Jakarta - Penetapan tersangka kasus pencucian uang terhadap anggota Badan Anggaran DPR RI Wa Ode Nurhayati dinilai sangat politis. Pihak Wa Ode merasa Komisi Pemberantasan Korupsi (KPK) sangat tebang pilih dalam menangani kasus suap dana percepatan pembangunan infrastruktur daerah (DPPID).

"Ada apa ini dengan KPK. Seolah tebang pilih dalam menangani kasus," ujar kuasa hukum Wa Ode, Sulistyowati, saat dihubungi, Selasa (24/4).

Sulistyowati membandingkan penanganan kasus terhadap kliennya dengan tersangka kasus suap Wisma Atlet Sea Games Angelina Sondakh. Ia keberatan kasus Angelina alias Angie hingga kini belum dimulai proses penyidikannya.

Selain itu, menurut Sulistyowati, penetapan Wa Ode sebagai tersangka untuk kasus pencucian uang terlalu terburu-buru. "Terlalu terburu-buru.

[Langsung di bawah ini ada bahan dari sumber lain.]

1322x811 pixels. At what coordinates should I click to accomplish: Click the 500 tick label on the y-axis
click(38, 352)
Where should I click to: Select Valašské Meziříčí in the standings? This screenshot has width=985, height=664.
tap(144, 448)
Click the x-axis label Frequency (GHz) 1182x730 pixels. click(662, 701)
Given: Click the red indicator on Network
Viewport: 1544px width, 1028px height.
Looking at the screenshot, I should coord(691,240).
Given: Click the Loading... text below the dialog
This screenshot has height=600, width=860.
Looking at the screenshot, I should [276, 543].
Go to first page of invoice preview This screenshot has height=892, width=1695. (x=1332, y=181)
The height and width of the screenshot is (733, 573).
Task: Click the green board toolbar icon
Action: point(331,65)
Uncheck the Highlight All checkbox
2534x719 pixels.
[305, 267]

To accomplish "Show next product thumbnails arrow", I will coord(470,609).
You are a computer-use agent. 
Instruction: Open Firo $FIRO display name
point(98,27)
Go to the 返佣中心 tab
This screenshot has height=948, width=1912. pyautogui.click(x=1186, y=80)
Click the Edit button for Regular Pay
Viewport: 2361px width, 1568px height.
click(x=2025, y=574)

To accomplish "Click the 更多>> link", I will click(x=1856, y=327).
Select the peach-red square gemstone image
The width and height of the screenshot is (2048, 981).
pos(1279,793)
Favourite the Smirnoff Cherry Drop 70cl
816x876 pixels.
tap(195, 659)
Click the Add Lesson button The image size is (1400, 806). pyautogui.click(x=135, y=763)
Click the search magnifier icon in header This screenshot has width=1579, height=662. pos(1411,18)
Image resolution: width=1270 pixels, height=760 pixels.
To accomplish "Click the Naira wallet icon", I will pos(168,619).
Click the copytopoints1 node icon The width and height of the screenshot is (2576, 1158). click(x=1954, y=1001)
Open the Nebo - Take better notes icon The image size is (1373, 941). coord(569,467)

Kasus yang saat ini sedang ditangani saja (kasus DPPID) belum selesai tapi sudah menetapkan status tersangka pada kasus yang lainnya," kata Sulistyowati.

Sulistyowati, juga mengherankan sikap KPK yang tidak bisa menjelaskan kepada masyarakat bentuk dari tindak pidana pencucian uangnya. Hal tersebut menunjukkan ketidaksiapan KPK dalam penetapan status tersangka baru bagi Wa Ode.

Menurut Sulistyowati, seharusnya KPK lebih bijak dalam menetapkan penetapan status tersangka. KPK harus menunggu terlebih dahulu hasil persidangan kasus DPPID. Dengan begitu, fakta hukum penanganan kasus Wa Ode akan lebih kuat.

Komisi Pemberantasan Korupsi (KPK), Selasa (24/4), mengumumkan penetapan status tersangka baru untuk mantan anggota Badan Anggaran (Banggar) DPR Wa Ode Nurhyati. Kali ini, ia ditetapkan tersangka dalam proses penyidikan kasus tindak pidana pencucian uang (TPPU) dari kasus suap DPPID.